(TASK) Without leaving anything out, print every line of the data.

Start of DATASET

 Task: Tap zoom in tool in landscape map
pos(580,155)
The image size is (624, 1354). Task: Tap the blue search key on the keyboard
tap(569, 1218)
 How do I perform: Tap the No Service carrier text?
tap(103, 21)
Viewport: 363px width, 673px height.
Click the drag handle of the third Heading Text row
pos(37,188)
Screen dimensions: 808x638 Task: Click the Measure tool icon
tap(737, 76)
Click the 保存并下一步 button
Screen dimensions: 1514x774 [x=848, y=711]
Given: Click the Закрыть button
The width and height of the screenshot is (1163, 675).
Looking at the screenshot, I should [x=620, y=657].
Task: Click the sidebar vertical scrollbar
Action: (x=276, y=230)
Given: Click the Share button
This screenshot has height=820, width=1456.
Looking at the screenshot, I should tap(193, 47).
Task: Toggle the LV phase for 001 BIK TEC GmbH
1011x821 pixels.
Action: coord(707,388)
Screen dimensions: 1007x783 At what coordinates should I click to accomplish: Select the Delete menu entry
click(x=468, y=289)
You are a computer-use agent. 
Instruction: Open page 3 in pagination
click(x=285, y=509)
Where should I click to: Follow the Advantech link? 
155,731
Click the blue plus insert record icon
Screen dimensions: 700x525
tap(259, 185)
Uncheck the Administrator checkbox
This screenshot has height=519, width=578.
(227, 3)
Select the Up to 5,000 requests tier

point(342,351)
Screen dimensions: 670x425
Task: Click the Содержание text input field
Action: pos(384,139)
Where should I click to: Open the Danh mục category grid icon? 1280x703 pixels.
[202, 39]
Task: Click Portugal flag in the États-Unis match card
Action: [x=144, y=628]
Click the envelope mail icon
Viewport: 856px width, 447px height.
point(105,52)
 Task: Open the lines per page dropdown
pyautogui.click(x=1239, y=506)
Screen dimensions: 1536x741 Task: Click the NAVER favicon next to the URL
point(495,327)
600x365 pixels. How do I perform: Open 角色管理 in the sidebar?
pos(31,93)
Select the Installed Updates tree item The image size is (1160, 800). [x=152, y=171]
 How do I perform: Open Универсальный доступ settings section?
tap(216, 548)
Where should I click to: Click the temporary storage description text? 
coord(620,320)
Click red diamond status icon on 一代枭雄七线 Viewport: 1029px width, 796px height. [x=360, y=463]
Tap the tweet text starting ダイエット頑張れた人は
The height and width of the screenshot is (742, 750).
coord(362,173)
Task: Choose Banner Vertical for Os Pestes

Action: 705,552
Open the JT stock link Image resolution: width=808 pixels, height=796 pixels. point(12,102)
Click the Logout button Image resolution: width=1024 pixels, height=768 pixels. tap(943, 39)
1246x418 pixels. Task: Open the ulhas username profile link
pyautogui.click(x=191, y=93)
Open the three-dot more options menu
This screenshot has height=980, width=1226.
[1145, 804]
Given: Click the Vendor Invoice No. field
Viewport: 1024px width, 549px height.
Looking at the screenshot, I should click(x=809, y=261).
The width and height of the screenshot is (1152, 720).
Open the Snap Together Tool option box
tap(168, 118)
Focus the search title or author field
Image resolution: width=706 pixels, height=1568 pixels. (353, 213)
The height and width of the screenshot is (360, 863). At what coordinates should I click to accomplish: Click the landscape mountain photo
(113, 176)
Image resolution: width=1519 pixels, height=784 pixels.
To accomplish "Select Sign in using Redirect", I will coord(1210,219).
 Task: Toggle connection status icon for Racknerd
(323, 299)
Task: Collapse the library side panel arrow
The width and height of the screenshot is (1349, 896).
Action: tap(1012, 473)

End of DATASET

(SOLUTION TO THE EXERCISE)
 Task: Tap zoom in tool in landscape map
pos(580,155)
The image size is (624, 1354). Task: Tap the blue search key on the keyboard
tap(569, 1218)
 How do I perform: Tap the No Service carrier text?
tap(103, 21)
Viewport: 363px width, 673px height.
Click the drag handle of the third Heading Text row
pos(37,188)
Screen dimensions: 808x638 Task: Click the Measure tool icon
tap(737, 76)
Click the 保存并下一步 button
Screen dimensions: 1514x774 [x=848, y=711]
Given: Click the Закрыть button
The width and height of the screenshot is (1163, 675).
Looking at the screenshot, I should [x=620, y=657].
Task: Click the sidebar vertical scrollbar
Action: (x=276, y=230)
Given: Click the Share button
This screenshot has height=820, width=1456.
Looking at the screenshot, I should tap(193, 47).
Task: Toggle the LV phase for 001 BIK TEC GmbH
1011x821 pixels.
Action: coord(707,388)
Screen dimensions: 1007x783 At what coordinates should I click to accomplish: Select the Delete menu entry
click(x=468, y=289)
You are a computer-use agent. 
Instruction: Open page 3 in pagination
click(x=285, y=509)
Where should I click to: Follow the Advantech link? 
155,731
Click the blue plus insert record icon
Screen dimensions: 700x525
tap(259, 185)
Uncheck the Administrator checkbox
This screenshot has height=519, width=578.
(227, 3)
Select the Up to 5,000 requests tier

point(342,351)
Screen dimensions: 670x425
Task: Click the Содержание text input field
Action: pos(384,139)
Where should I click to: Open the Danh mục category grid icon? 1280x703 pixels.
[202, 39]
Task: Click Portugal flag in the États-Unis match card
Action: [x=144, y=628]
Click the envelope mail icon
Viewport: 856px width, 447px height.
point(105,52)
 Task: Open the lines per page dropdown
pyautogui.click(x=1239, y=506)
Screen dimensions: 1536x741 Task: Click the NAVER favicon next to the URL
point(495,327)
600x365 pixels. How do I perform: Open 角色管理 in the sidebar?
pos(31,93)
Select the Installed Updates tree item The image size is (1160, 800). [x=152, y=171]
 How do I perform: Open Универсальный доступ settings section?
tap(216, 548)
Where should I click to: Click the temporary storage description text? 
coord(620,320)
Click red diamond status icon on 一代枭雄七线 Viewport: 1029px width, 796px height. [x=360, y=463]
Tap the tweet text starting ダイエット頑張れた人は
The height and width of the screenshot is (742, 750).
coord(362,173)
Task: Choose Banner Vertical for Os Pestes

Action: 705,552
Open the JT stock link Image resolution: width=808 pixels, height=796 pixels. point(12,102)
Click the Logout button Image resolution: width=1024 pixels, height=768 pixels. tap(943, 39)
1246x418 pixels. Task: Open the ulhas username profile link
pyautogui.click(x=191, y=93)
Open the three-dot more options menu
This screenshot has height=980, width=1226.
[1145, 804]
Given: Click the Vendor Invoice No. field
Viewport: 1024px width, 549px height.
Looking at the screenshot, I should click(x=809, y=261).
The width and height of the screenshot is (1152, 720).
Open the Snap Together Tool option box
tap(168, 118)
Focus the search title or author field
Image resolution: width=706 pixels, height=1568 pixels. (353, 213)
The height and width of the screenshot is (360, 863). At what coordinates should I click to accomplish: Click the landscape mountain photo
(113, 176)
Image resolution: width=1519 pixels, height=784 pixels.
To accomplish "Select Sign in using Redirect", I will coord(1210,219).
 Task: Toggle connection status icon for Racknerd
(323, 299)
Task: Collapse the library side panel arrow
The width and height of the screenshot is (1349, 896).
Action: tap(1012, 473)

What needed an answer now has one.